In our analysis of serious medical interventions by months postinsertion, no clear patterns emerged that might provide insight into the optimal timing of scheduled follow-up visits, but the incidence of events was correlated with the number of visits made in that interval. Situations requiring serious medical interventions for IUD users may not be uniformly distributed according to postinsertion interval (e.g., expulsions are more likely to occur early, as are upper genital tract infections resulting from aseptic insertion conditions). However, there is no reason to think that such events should naturally occur in greater numbers three and six months after insertion as opposed to four and five months postinsertion. The obvious heaping of events on scheduled visit intervals lends more support to the suspicion that physicians may have intervened excessively.
Ultimately, the decision to modify revisit schedules will be left to program managers, who will have to determine whether the extra costs of additional visits are worth the added benefits. Under the conservative assumption that all serious medical interventions in this study were necessary, the manager need only compare the costs and benefits directly and decide which regimen to adopt. If the two-visit regimen is chosen, then any concern about needless medical interventions and overestimation of the benefit is irrelevant.
In evaluating their policy on return visits for IUD users, program managers at IMSS reviewed the findings from this study and consulted published literature on the topic. They also discussed the safeguards already in place at IMSS to minimize the incidence of adverse effects. (Such strategies include screening out potential IUD candidates who are at risk of sexually transmitted infections and providing quality counseling before insertion on safe and effective use.) Eventually, the program managers concluded that only one follow-up visit, one month after insertion, is necessary; this recommendation is found in the institution's manual on contraceptive methods,13 which is used by employees who provide family planning services. The manual suggests that additional checkups can be conducted at any time the user experiences side effects or in conjunction with Pap smears.

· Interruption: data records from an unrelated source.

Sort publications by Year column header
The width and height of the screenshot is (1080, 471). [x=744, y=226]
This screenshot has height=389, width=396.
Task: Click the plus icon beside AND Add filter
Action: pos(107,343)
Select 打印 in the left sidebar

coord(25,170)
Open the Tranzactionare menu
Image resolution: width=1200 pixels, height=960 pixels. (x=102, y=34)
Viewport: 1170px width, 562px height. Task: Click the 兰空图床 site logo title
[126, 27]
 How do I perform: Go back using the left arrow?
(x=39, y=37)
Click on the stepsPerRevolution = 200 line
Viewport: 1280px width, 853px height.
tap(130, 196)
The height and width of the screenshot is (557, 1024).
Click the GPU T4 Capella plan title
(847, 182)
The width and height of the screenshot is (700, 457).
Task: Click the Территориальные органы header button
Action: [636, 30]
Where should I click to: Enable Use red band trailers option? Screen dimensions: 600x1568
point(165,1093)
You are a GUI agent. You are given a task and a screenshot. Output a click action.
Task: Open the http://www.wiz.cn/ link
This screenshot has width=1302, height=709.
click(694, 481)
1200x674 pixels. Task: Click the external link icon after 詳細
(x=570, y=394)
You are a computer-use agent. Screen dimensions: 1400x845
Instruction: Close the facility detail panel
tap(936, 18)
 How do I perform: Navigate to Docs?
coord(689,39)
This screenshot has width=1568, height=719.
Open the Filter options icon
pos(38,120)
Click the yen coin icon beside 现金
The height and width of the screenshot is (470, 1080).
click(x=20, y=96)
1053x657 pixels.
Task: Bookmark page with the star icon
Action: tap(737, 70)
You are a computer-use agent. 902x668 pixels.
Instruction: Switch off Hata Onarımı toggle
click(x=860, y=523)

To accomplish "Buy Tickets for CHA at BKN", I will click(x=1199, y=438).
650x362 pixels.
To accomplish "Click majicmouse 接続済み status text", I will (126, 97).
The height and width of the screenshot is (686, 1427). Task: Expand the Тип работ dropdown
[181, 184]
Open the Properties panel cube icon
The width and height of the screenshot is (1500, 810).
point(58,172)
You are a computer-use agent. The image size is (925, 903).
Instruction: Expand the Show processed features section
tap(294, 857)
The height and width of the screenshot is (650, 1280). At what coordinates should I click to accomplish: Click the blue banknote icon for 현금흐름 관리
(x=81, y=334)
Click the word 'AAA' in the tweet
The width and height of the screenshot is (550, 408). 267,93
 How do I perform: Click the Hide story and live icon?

Until recently, there has been little interest in examining whether contraceptive providers engage in practices that render questionable benefit. Scheduled follow-up visits, mandatory pelvic exams and laboratory tests are prime targets for possible challenge, depending on the contraceptive method and context in which the services are required. The single truth about services, however, is that someone is paying for them. Thus, while the benefit of a service may be somewhat obscure, the costs are not. When a body of research shows that a service's benefit is largely insignificant, managers must instruct providers to stop rendering it. This evidence-based approach to updating service delivery norms is an important component in improving services for all.